Dynamics of habitats and macroinvertebrate assemblages in rivers of the Australian dry tropics
Article first published online: 12 DEC 2012
© 2012 Blackwell Publishing Ltd
Volume 58, Issue 4, pages 742–757, April 2013
How to Cite
BLANCHETTE, M. L. and PEARSON, R. G. (2013), Dynamics of habitats and macroinvertebrate assemblages in rivers of the Australian dry tropics. Freshwater Biology, 58: 742–757. doi: 10.1111/fwb.12080
- Issue published online: 12 MAR 2013
- Article first published online: 12 DEC 2012
- (Manuscript accepted 11 November 2012)
- dryland river;
1. The dry tropics are characterised by episodic summer rainfall such that the majority of annual river flow occurs in a short period of time. This dryland hydrological cycle leads to variably connected channels and waterholes along the length of a river bed.
2. We investigated the seasonal changes in biophysical characteristics and macroinvertebrate assemblage composition in dry-tropics rivers at 15 sites on four rivers, each sampled five times (representing one annual hydrological cycle), in the Burdekin catchment, north Queensland, Australia.
3. Assemblages and their temporal trajectories differed among seasons, sites and habitats, even within the same habitat and/or river. Wet season flooding did not appear to ‘reset’ assemblages, with post-wet season assemblages differing between years.
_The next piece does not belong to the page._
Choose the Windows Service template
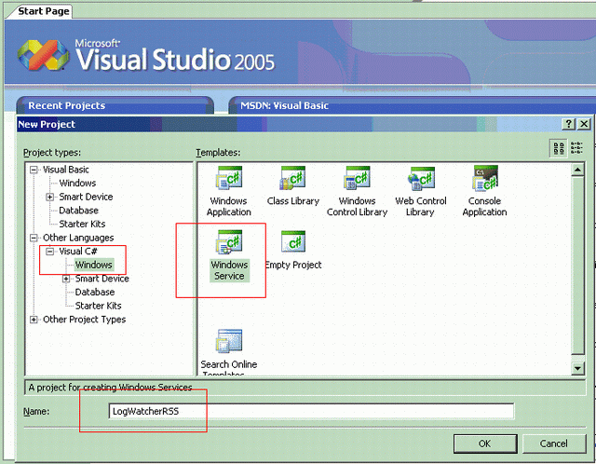The width and height of the screenshot is (596, 464). 228,244
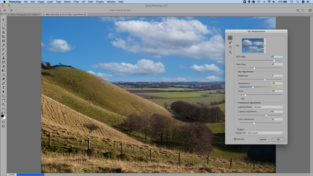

4. We found no consistent pattern in taxonomic richness over time, and sites within rivers showed no consistent convergence or divergence (i.e. turnover) in macroinvertebrate assemblage composition. However, biophysical variables associated with the rigours of the late dry season had significant effects on macroinvertebrate assemblages, highlighting the variable and often harsh conditions of dry-tropics rivers. Underlying these patterns were different resistance and resilience traits of invertebrates (such as colonisation and establishment abilities), as well as the local-scale effects of biophysical variables.
5. The dynamic nature of dryland rivers presents major challenges to monitoring programmes, and our results suggest a more complex scenario for monitoring and management than previously described.